- Çünkü hiç kimse Allah hakkından daha ziyade hak sahibi değildir ki.
- بیوفایی دان وفا با رد حق ** بر حقوق حق ندارد کس سبق
- Ana hakkı bile Allah hakkından sonra gelir. Çünkü Allah, anayı senin ana karnındaki şekline borçlu etmiştir. 325
- حق مادر بعد از آن شد کان کریم ** کرد او را از جنین تو غریم
- Allah, seni onun cisminde bir surete bürümüş, gebelik halinde ona seninle istirahat ve huzur vermiş, onu sana alıştırmış.
- صورتی کردت درون جسم او ** داد در حملش ورا آرام و خو
- O da seni kendisinin bir cüz’ü görmüştür. Allah’ın tedbiri anaya ilişik olan o cüz’ü ayırmıştır.
- همچو جزو متصل دید او ترا ** متصل را کرد تدبیرش جدا
- Allah, binlerce sanat ve fen düzdü de ana, sana sevgi bağladı, şefkat gösterdi.

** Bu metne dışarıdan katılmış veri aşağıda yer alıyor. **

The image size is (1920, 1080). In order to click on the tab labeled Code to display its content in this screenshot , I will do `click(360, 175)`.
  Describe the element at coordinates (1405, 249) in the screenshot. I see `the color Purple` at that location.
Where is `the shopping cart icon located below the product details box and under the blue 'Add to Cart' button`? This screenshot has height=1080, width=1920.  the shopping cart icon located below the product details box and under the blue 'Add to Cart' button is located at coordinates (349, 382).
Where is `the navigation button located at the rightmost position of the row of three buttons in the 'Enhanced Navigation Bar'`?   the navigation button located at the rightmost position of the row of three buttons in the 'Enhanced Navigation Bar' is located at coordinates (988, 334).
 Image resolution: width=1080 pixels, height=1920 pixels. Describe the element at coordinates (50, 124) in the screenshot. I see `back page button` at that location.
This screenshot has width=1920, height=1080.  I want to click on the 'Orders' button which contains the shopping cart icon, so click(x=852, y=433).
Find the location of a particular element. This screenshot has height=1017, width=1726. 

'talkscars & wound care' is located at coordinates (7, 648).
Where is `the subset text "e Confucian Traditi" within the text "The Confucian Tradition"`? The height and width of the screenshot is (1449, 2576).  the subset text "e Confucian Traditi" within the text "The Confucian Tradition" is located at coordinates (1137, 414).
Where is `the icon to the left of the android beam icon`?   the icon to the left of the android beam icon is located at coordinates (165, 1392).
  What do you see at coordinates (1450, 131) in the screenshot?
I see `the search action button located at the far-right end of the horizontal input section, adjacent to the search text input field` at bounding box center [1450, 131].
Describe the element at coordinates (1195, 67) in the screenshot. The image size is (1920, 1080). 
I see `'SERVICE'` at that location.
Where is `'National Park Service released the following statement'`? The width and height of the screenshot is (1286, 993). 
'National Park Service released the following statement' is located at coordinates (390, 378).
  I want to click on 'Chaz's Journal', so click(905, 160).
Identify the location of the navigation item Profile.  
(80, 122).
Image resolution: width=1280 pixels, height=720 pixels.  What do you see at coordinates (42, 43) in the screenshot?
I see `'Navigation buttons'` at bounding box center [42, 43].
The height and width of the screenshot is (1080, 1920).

- حق هزاران صنعت و فن ساختست ** تا که مادر بر تو مهر انداختست
- Şu halde Allah hakkı, ana hakkından öncedir, Allah hakkını bilmeyen eşektir.
- پس حق حق سابق از مادر بود ** هر که آن حق را نداند خر بود
- Anayı, ananın memesini, sütünü yaratan, onu babayla çift eden O’dur, O’na serkeş olma. 330
- آنک مادر آفرید و ضرع و شیر ** با پدر کردش قرین آن خود مگیر
- Ey Allah, ey ihsanı kadîm olan, bildiğim de senindir, bilmediğim de.
- ای خداوند ای قدیم احسان تو ** آنک دانم وانک نه هم آن تو
- Sen, Allah’ı an, çünkü benim hakkım hiç eskimez.
- تو بفرمودی که حق را یاد کن ** زانک حق من نمیگردد کهن
- O sabah çağında, sizin Nuh’un gemisinde koruduğumuzu, bu suretle lütuflarda bulunduğumu an.